- **HOW TO COMPLETE THIS TASK**
A faithful transcription of the entries below is required.

[[ DATA SUPPLIED open ]]

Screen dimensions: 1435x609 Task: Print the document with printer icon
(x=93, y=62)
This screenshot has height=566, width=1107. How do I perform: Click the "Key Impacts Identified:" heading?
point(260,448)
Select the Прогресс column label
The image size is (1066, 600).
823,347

[[ DATA SUPPLIED closed ]]

- **SOLUTION TO THE EXERCISE**
Screen dimensions: 1435x609 Task: Print the document with printer icon
(x=93, y=62)
This screenshot has height=566, width=1107. How do I perform: Click the "Key Impacts Identified:" heading?
point(260,448)
Select the Прогресс column label
The image size is (1066, 600).
823,347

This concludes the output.